Passage to read

══════════

# Bark collar



## Tammy St. Louis (Feb 17, 2010)

So i am still having issues with my pup in his crate when I am gone, he is mental , bites bars, spins, , digs , barks non stop and howls, and then pees, 
so anyways i got a bark collar, tritronics,G 3 and tried it out a few times so far, level one and 2 did nothing, but yesterday i had him at level 3 and video taped him, and he looked pretty good, barked a bit then lyed down, which was my plan, interupt the barking, and stop him from progressing higher and higher, 

so my QUESTION is, can he have stuff to chew with this collar on , i am scared for him to get shocked for eating a chew .. or bone and stuff, 
i know with the cheaper pet safe collars, they go off easy so if there is any movement they are going off, , not sure with this collar, if it will only catch the barking and allow him to chew a rawhide or raw bone? anyone know for sure


----------



## Brian Anderson (Dec 2, 2010)

Tammy St. Louis said:


> So i am still having issues with my pup in his crate when I am gone, he is mental , bites bars, spins, , digs , barks non stop and howls, and then pees,
> so anyways i got a bark collar, tritronics,G 3 and tried it out a few times so far, level one and 2 did nothing, but yesterday i had him at level 3 and video taped him, and he looked pretty good, barked a bit then lyed down, which was my plan, interupt the barking, and stop him from progressing higher and higher,
> 
> so my QUESTION is, can he have stuff to chew with this collar on , i am scared for him to get shocked for eating a chew .. or bone and stuff,
> i know with the cheaper pet safe collars, they go off easy so if there is any movement they are going off, , not sure with this collar, if it will only catch the barking and allow him to chew a rawhide or raw bone? anyone know for sure


Tammy its not really hard (usually) to condition that behaviour out. I just did it with a DS pup. It takes a little time and patience.

══════════

Records supplied
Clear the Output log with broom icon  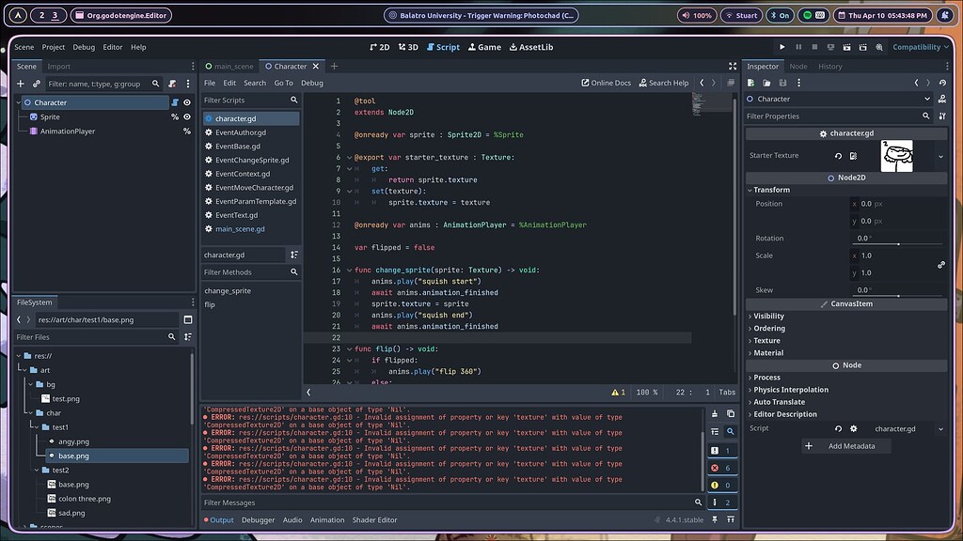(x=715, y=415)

══════════

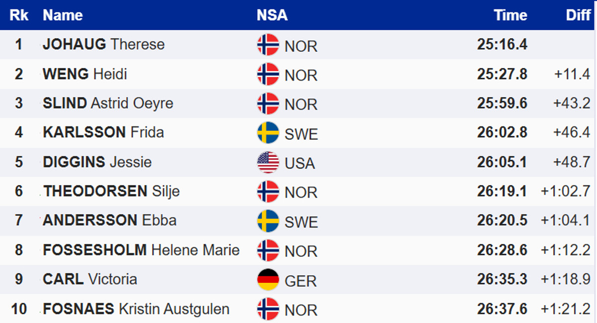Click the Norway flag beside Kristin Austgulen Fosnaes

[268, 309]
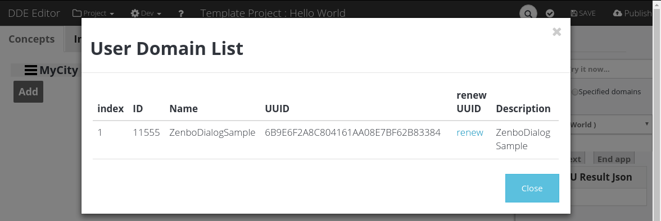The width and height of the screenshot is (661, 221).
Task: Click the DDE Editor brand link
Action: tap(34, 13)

══════════

Actions to take
- a) In the records, replace "Click" with "Select" in the lines that begin at the one containing "Click the Norway" and stop after the one containing "Action: tap(34, 13)", keeping everything else the same. Leave the pictures out.
- b) Carry on the forum thread about the bark collar from where it stops.

Response list
- a)
Select the Norway flag beside Kristin Austgulen Fosnaes

[268, 309]
The width and height of the screenshot is (661, 221).
Task: Select the DDE Editor brand link
Action: tap(34, 13)

- b)
----------



## Marta Wajngarten (Jul 30, 2006)

Tammy I have the same collar for Haus and he can eat just fine with it on. I generally take the collar off to feed him, especially if I'm giving him a bone and want it to be a relaxing time (and I know he won't bark then), although I think he was wearing it yesterday when I gave him a bone. It also doesn't go off when he slams into the bottom of the crate some times the way he lies down.

Glad to hear you seem to have found a working solution.


----------



## Tammy St. Louis (Feb 17, 2010)

>>>Tammy its not really hard (usually) to condition that behaviour out

I know,. I am a trainer, but this dog is not getting it , so if you have a easy solution, I am all ears, 
He is totally fine in his crate anytime anywhere, except for when i am not home ,


----------



## Tammy St. Louis (Feb 17, 2010)

also does this collar pic up whining? and go off , or just barking ,


----------



## Brian Anderson (Dec 2, 2010)

Tammy St. Louis said:


> >>>Tammy its not really hard (usually) to condition that behaviour out
> 
> I know,. I am a trainer, but this dog is not getting it , so if you have a easy solution, I am all ears,
> He is totally fine in his crate anytime anywhere, except for when i am not home ,


easy? can't help you there sorry.....


----------



## Geoff Empey (Jan 8, 2008)

Tammy St. Louis said:


> also does this collar pic up whining? and go off , or just barking ,


I know the Dogtra one that I have can be tricked by different bark pitches but for my Dog's issue it works fine. My understanding is the TTG3 is not as sensitive to different pitches and would cover more of the aural spectrum. The G3 has a bark counter so utilize that with your video camera that I'll suspect will tell you the story. 

If you are really worried just call Tritronics directly the Canadian distributor has a toll free number. *(**!-888.792.7387)* Even if it goes off if he whines that is nipping his nutty behaviour in the bud before it escalates anyways, so I wouldn't worry about it. 

I'd also use a higher stim level and not baby him over this as the chewing on the crate and other dumb stuff is a health issue as if he breaks and wears his teeth you'll be marching him off to the dental vet to the tune of $1,000s. So fry his ass before that happens and stop it.


----------



## Guest (Dec 1, 2008)

Geoff Empey said:


> I know the Dogtra one that I have can be tricked by different bark pitches but for my Dog's issue it works fine. My understanding is the TTG3 is not as sensitive to different pitches and would cover more of the aural spectrum. The G3 has a bark counter so utilize that with your video camera that I'll suspect will tell you the story.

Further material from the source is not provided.